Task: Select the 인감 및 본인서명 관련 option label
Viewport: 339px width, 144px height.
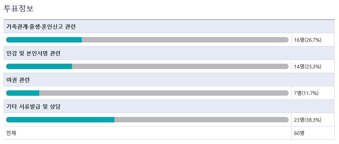Action: (33, 53)
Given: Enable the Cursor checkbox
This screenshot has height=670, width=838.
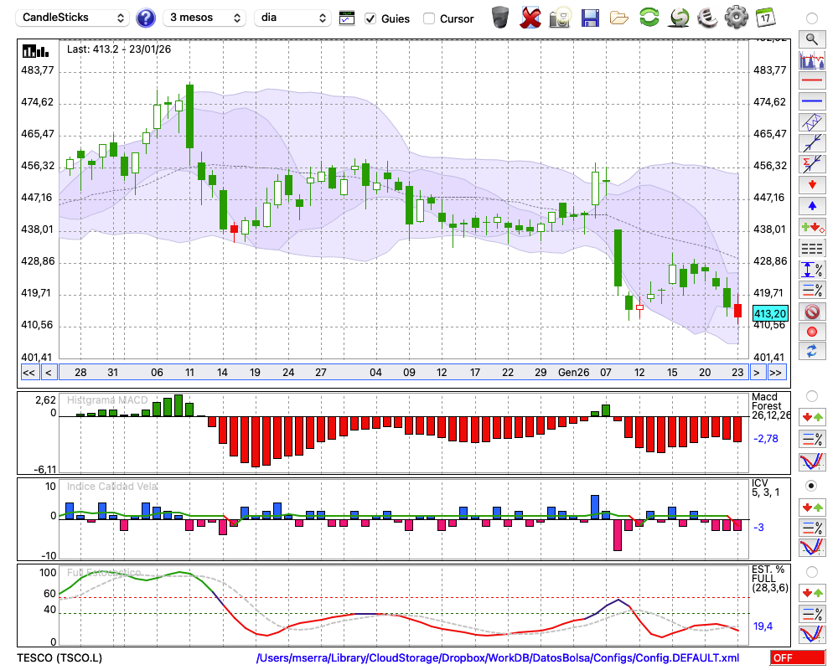Looking at the screenshot, I should pos(429,18).
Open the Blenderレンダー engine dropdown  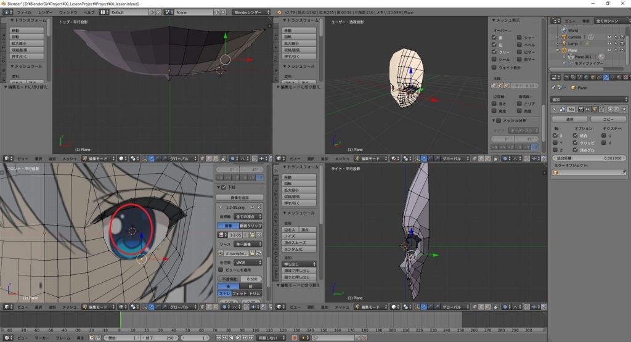(x=250, y=12)
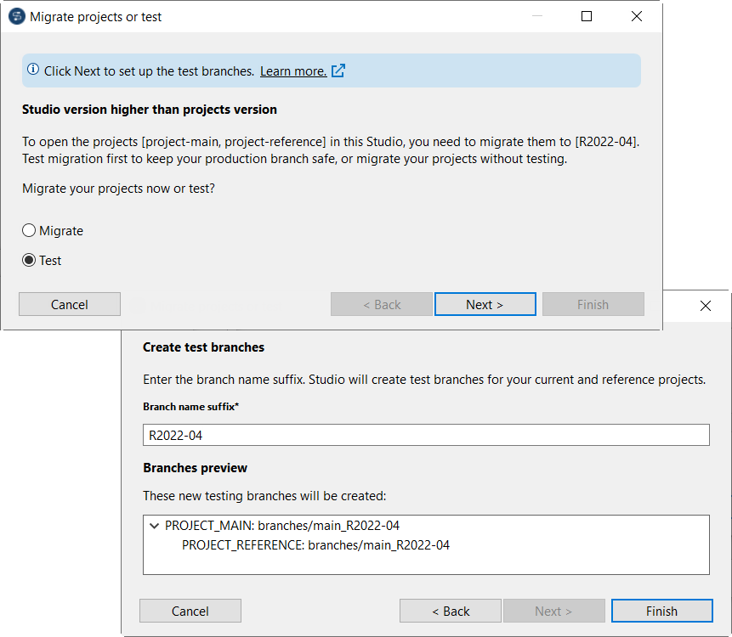Go Back from Create test branches page
Viewport: 732px width, 637px height.
point(451,612)
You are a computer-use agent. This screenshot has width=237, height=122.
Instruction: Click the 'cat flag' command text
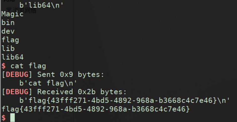28,66
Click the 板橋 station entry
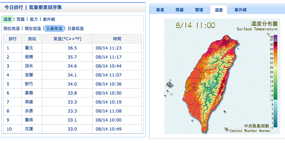The width and height of the screenshot is (285, 143). tap(29, 57)
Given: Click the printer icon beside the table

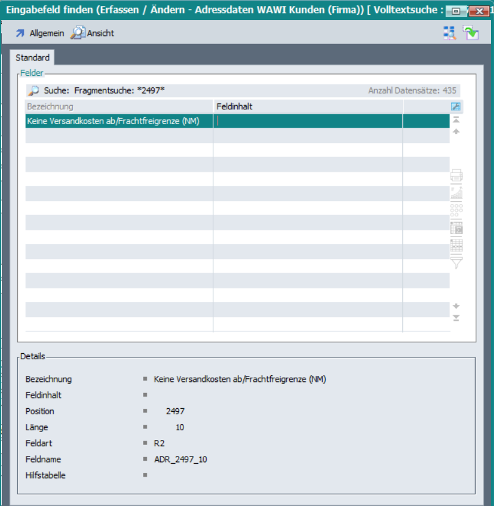Looking at the screenshot, I should pos(456,176).
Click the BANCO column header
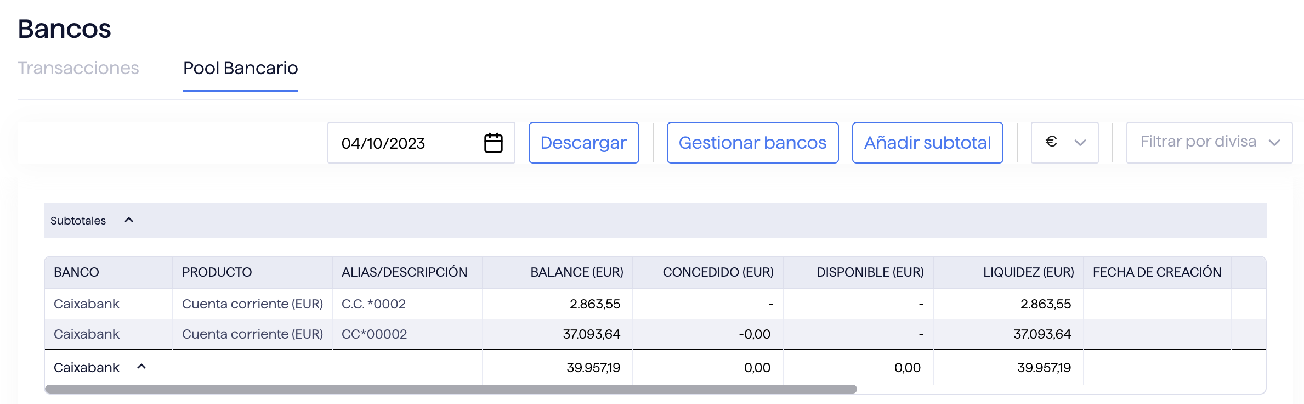The width and height of the screenshot is (1304, 404). coord(76,272)
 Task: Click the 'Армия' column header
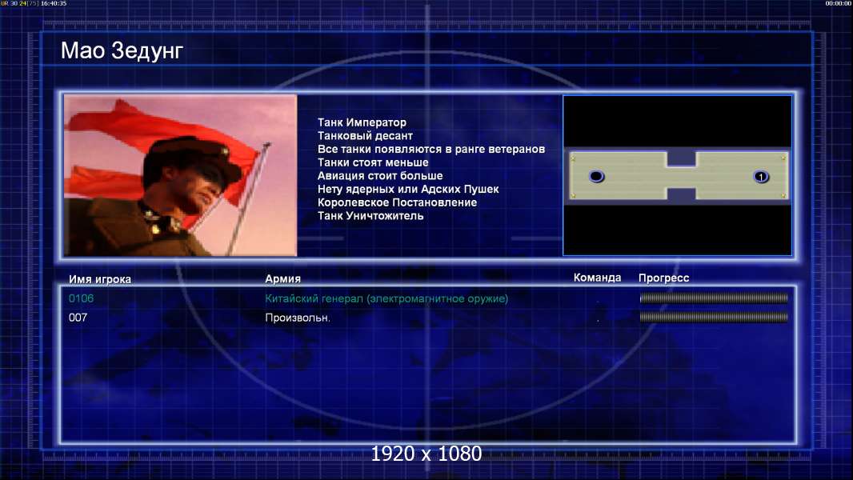[x=283, y=279]
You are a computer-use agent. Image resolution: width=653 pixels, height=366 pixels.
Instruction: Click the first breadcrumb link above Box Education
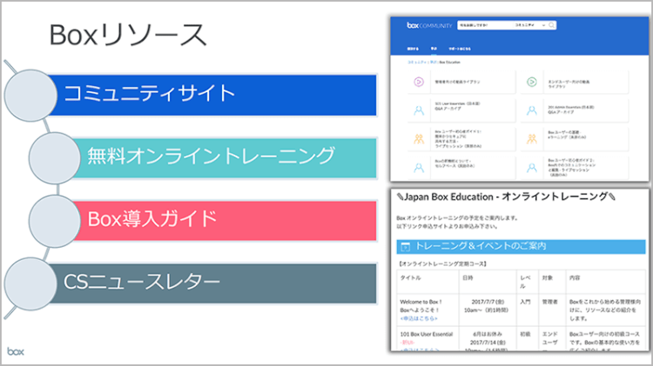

* **EXERCISE INSTRUCTIONS**
What is needed here is an exact copy of the lines from the line containing "You are a computer-use agent. This" through the end of the records, with every picture left out.

* **WRITTEN ANSWER**
You are a computer-use agent. This screenshot has width=237, height=122.
Instruction: Click the 'cat flag' command text
28,66
Click the 板橋 station entry
The width and height of the screenshot is (285, 143). tap(29, 57)
Given: Click the printer icon beside the table

Looking at the screenshot, I should pos(456,176).
Click the BANCO column header
The width and height of the screenshot is (1304, 404). coord(76,272)
 Task: Click the 'Армия' column header
[x=283, y=279]
You are a computer-use agent. Image resolution: width=653 pixels, height=366 pixels.
Instruction: Click the first breadcrumb link above Box Education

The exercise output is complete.